(Stored data)
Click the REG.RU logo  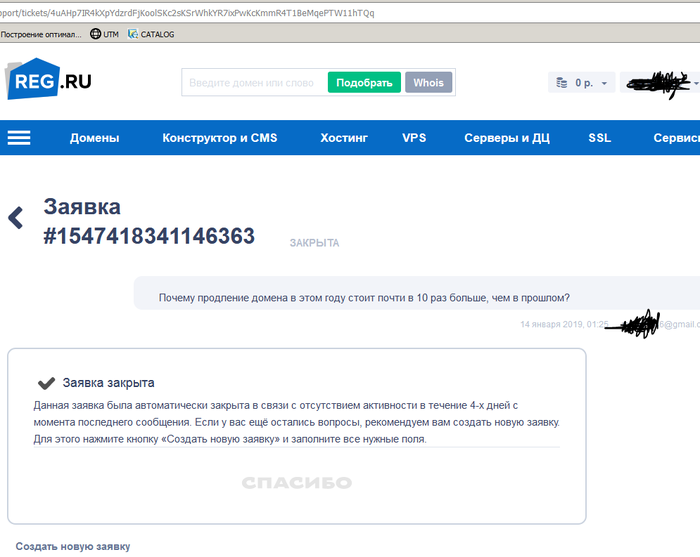point(50,81)
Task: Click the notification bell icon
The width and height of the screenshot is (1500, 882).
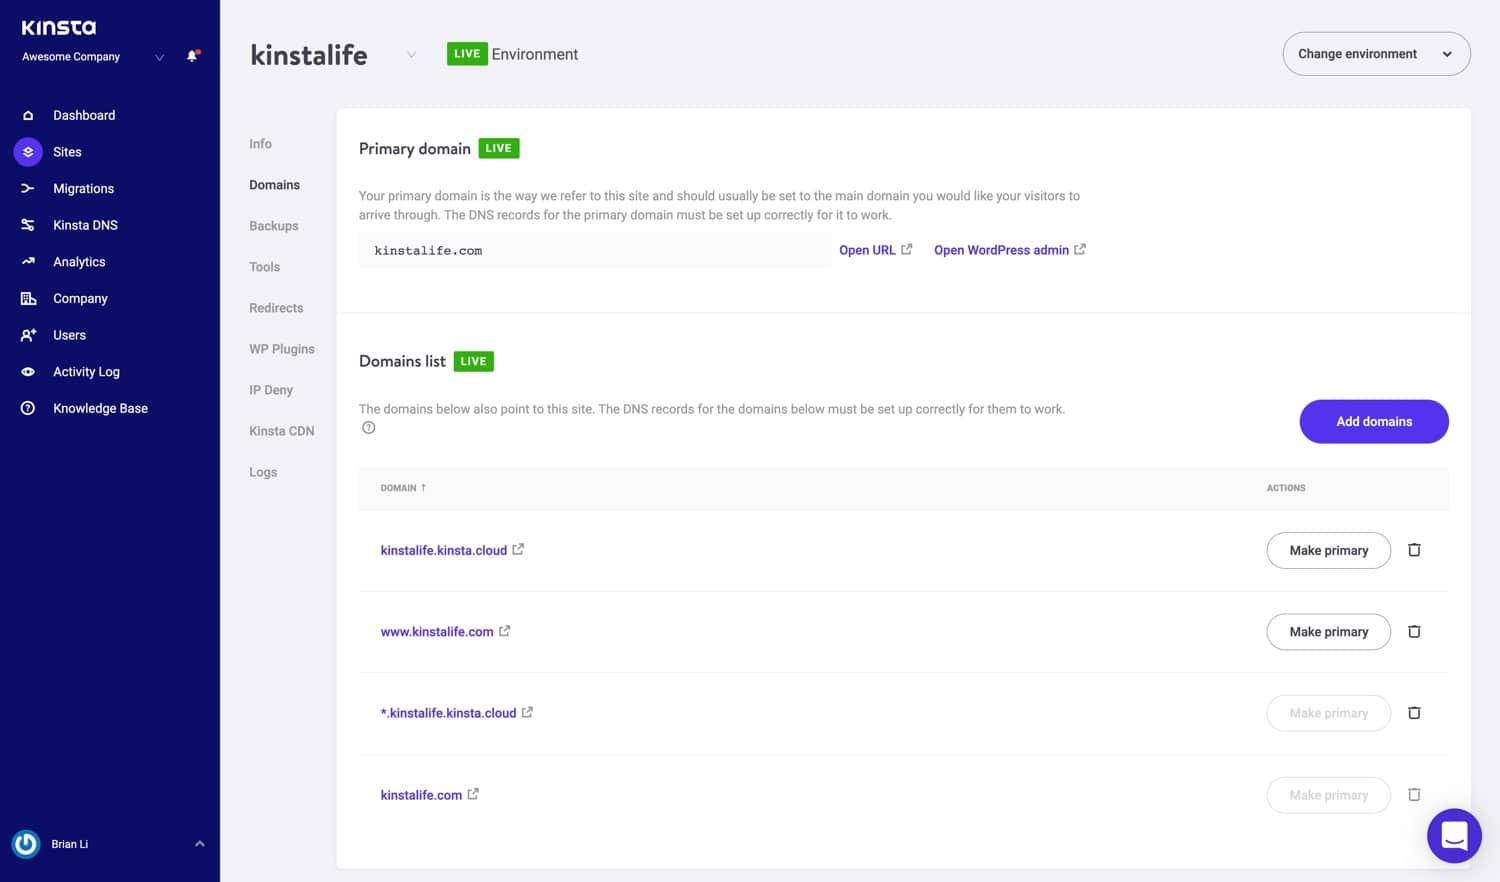Action: pos(192,56)
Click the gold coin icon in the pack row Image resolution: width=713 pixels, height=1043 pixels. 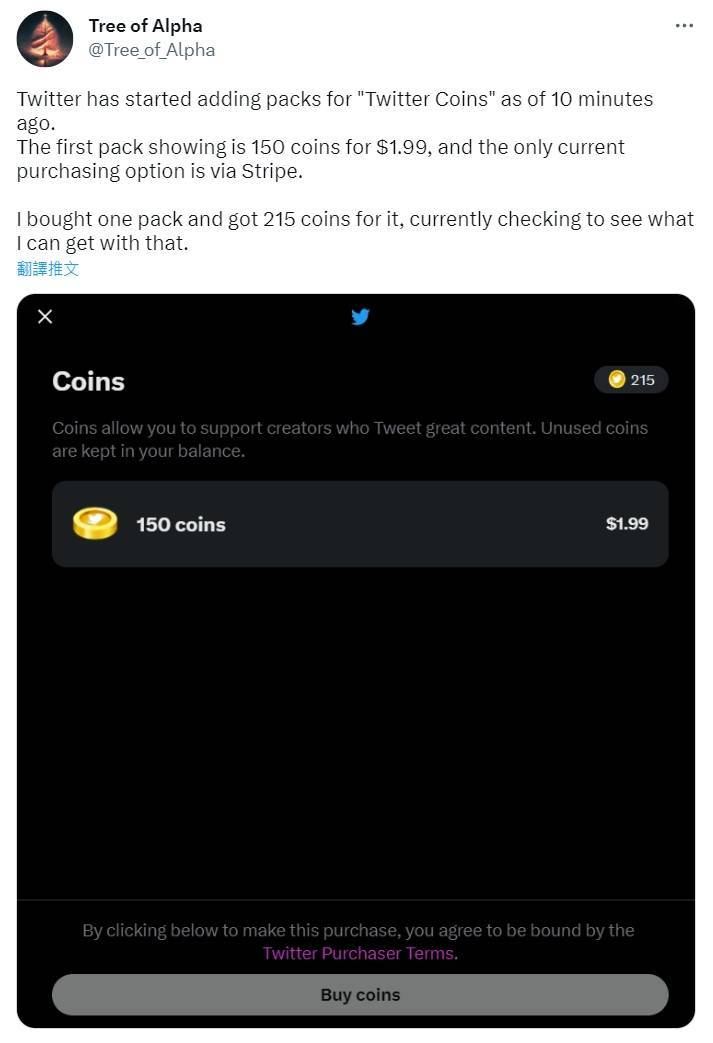(x=95, y=524)
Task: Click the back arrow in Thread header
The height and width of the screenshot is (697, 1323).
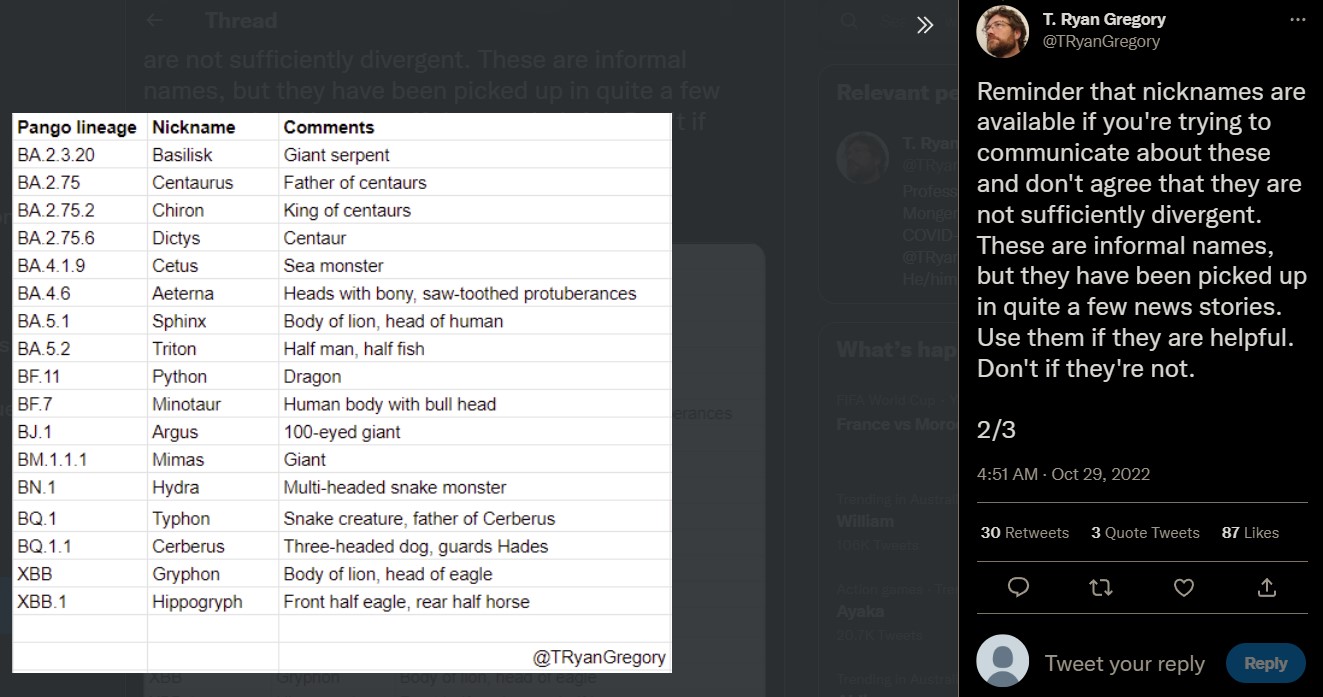Action: 154,21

• Work to complete:
Pull together all lines from the data that mention the word "Task".

• Response area:
Task: Click the notification bell icon
Task: Click the back arrow in Thread header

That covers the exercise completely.